Monsignor John McSweeney said in an interview with the Charlotte Observer Friday about his upcoming retirement that he would support a reversal of the church’s celibacy requirement for priests.

McSweeney is the pastor of St. Matthew, the largest Catholic parish in the U.S., which is located in Charlotte, NC. The Catholic church’s rule concerning celibacy for priests is a hindrance, according to McSweeney, given the shortage of diocesan priests.

“And many men I was in the (Catholic) seminary with would be great priests today except for one thing,” McSweeney said, explaining that the “one thing” was the desire for marriage.

Pope Francis has also pushed for reform within the church concerning marriage, most recently with a new policy allowing divorced and remarried people to receive communion. He allegedly also has plans to reform the policy on celibacy for priests, according to his longtime friend Oscar Crespo, a native of Buenos Aires, in an interview with Catholic Online from 2015.

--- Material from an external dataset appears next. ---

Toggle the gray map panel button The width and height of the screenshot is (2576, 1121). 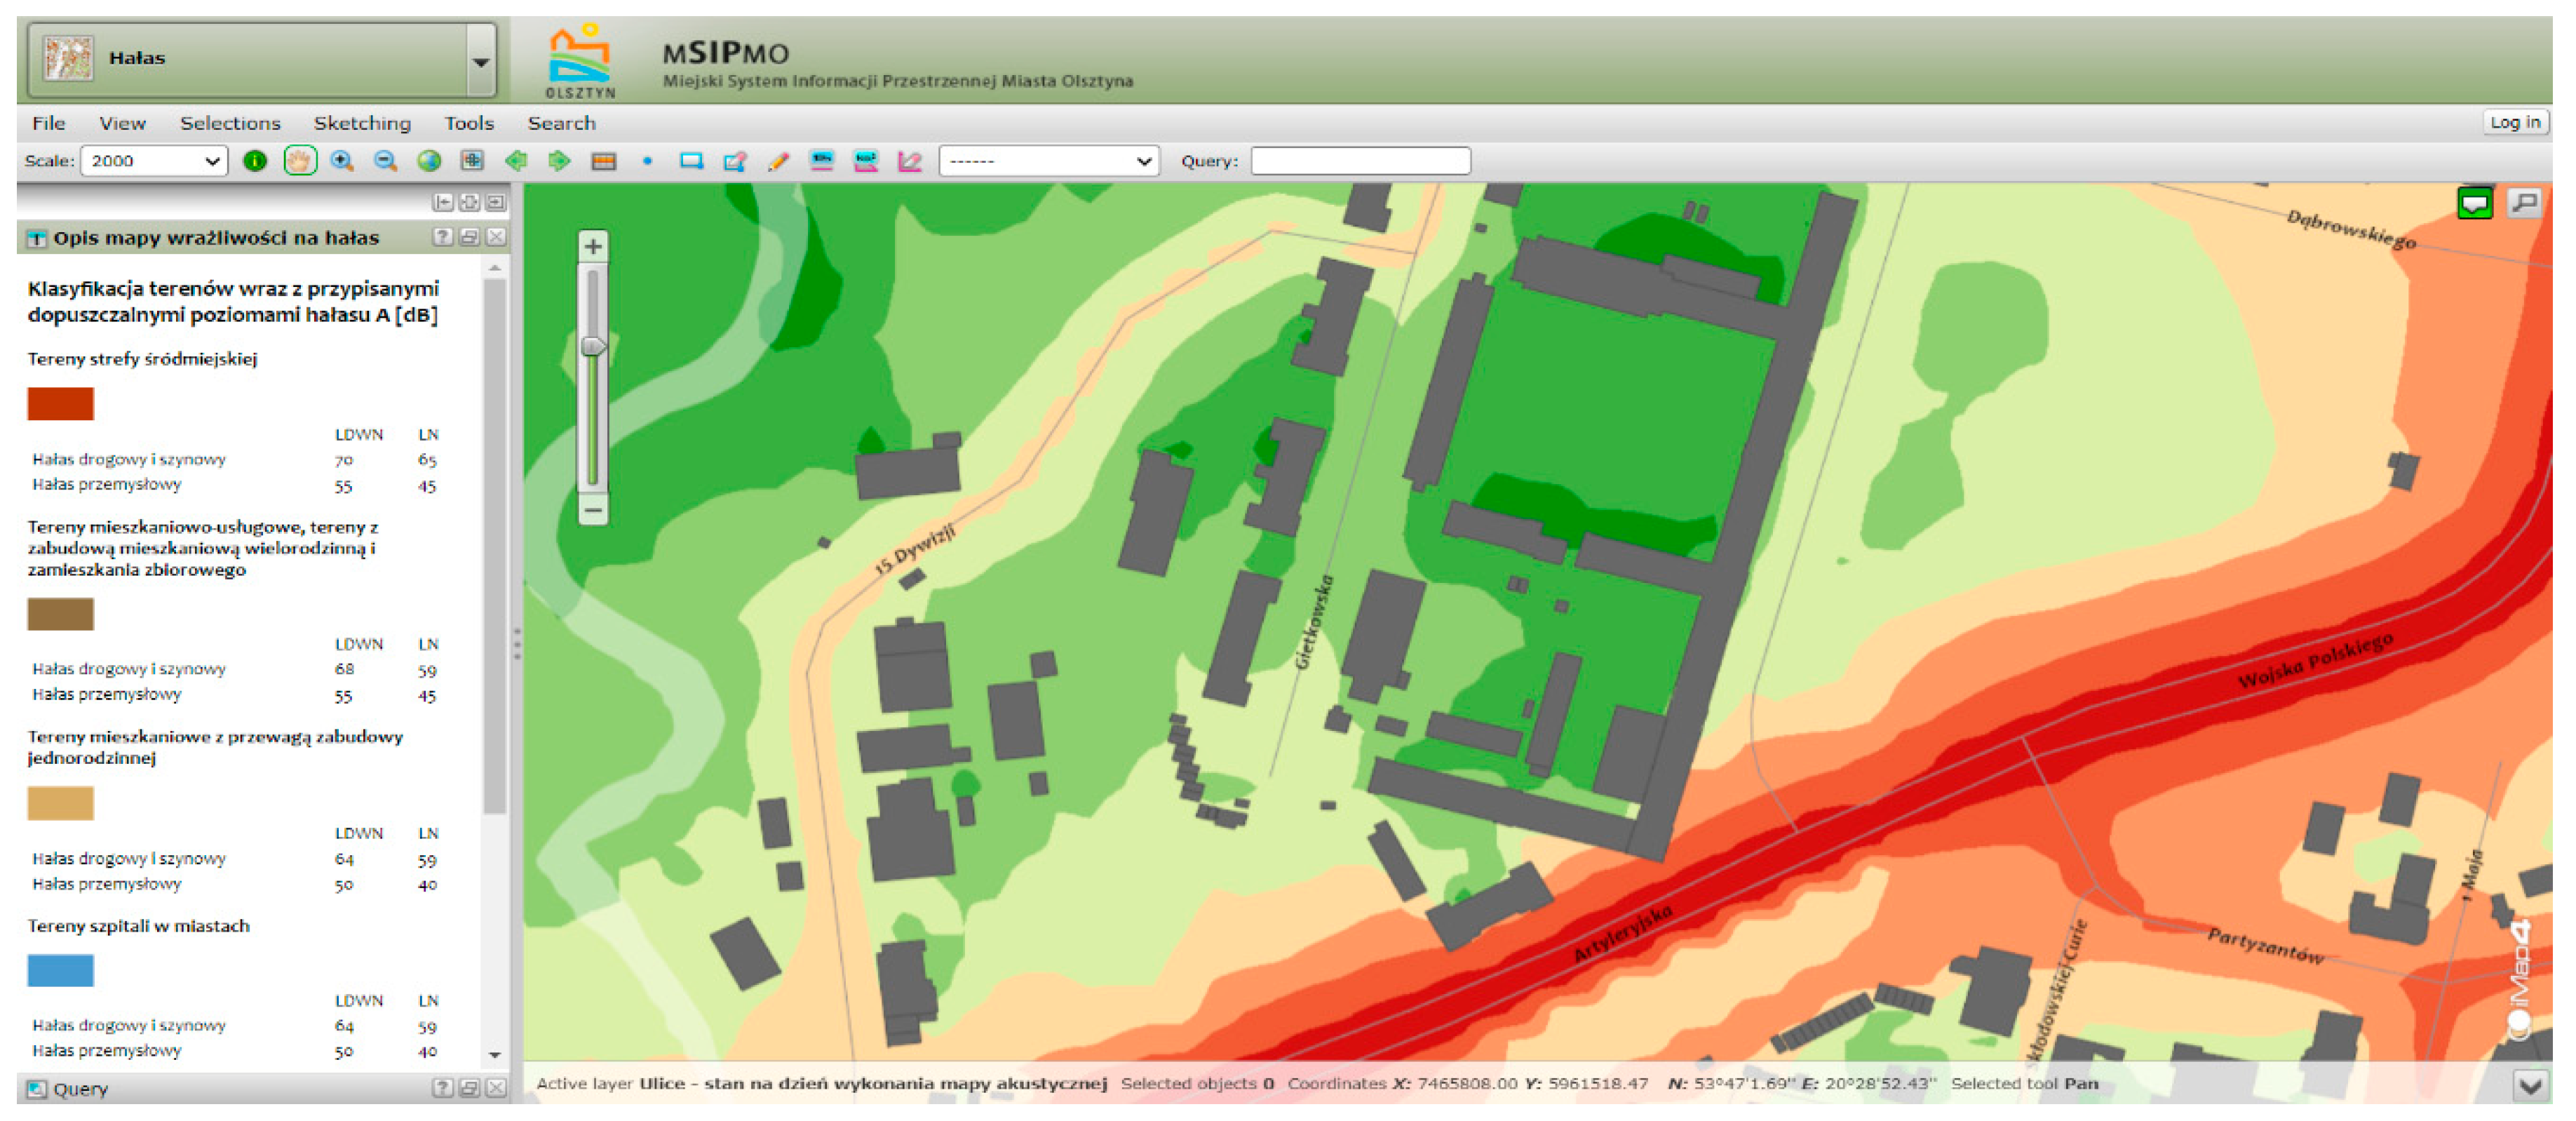click(x=2524, y=204)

“He said, these were his priorities as Pope. The first of all is to change the rules for divorced couples,” Crespo said. “The second was to eliminate the law of celibacy. He said it was not part of the doctrine of the church. It was started more than 1,000 years ago by a pope, and he (Francis) considers it archaic, an antiquity which needs to be reconsidered.”

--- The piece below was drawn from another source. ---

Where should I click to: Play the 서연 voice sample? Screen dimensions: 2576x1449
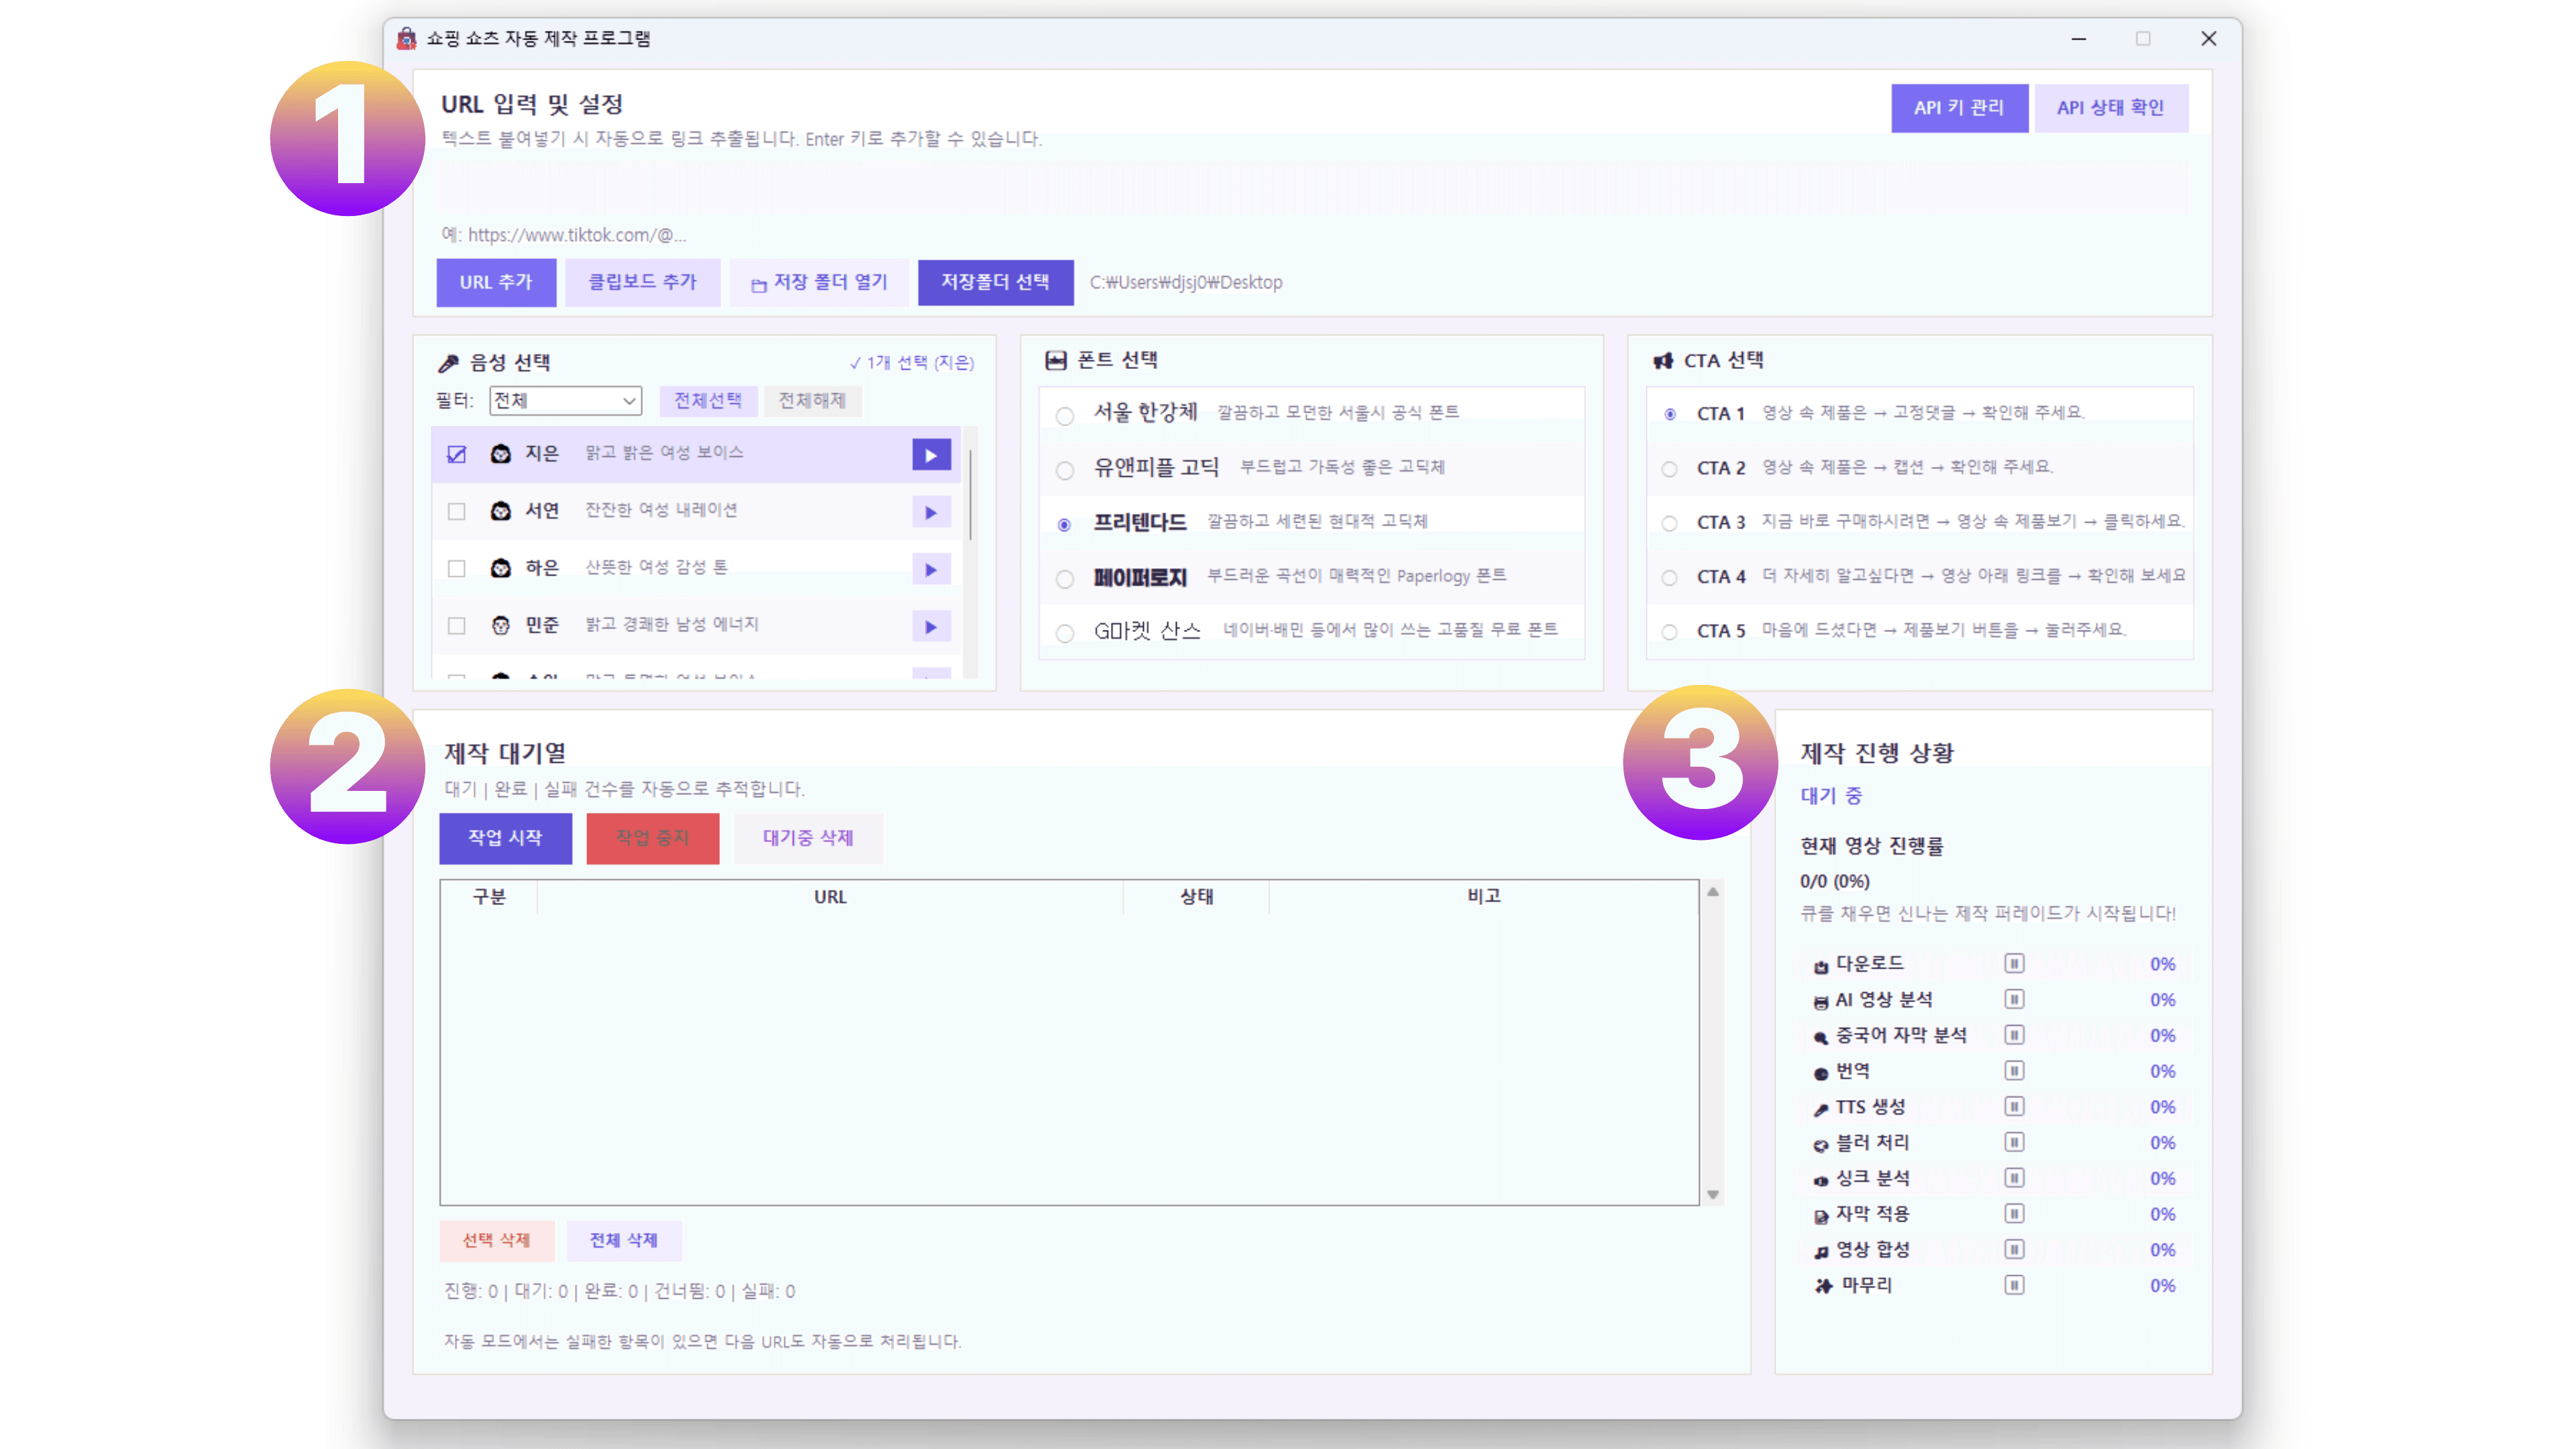pyautogui.click(x=930, y=512)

Francis himself said in an interview with German newspaper Die Zeit that he would consider ordaining virtuous married men, proven in faith, as a “possibility,” according to the National Catholic Register.

McSweeney said he would like the church to become more inclusive and welcoming of groups that have felt alienated by the church in the past, including the LGBT community, and those whose marriage status puts them at odds with church doctrine. McSweeney said he is concerned that members of the Catholic church may revolt against current church authority without such reforms.

Of the younger conservative priests, McSweeney said that they “are trying to reform the reform. … I don’t endorse what they’re doing to God’s people.”

McSweeney has served St. Matthew parish for 43 years and will deliver his farewell sermon Sunday.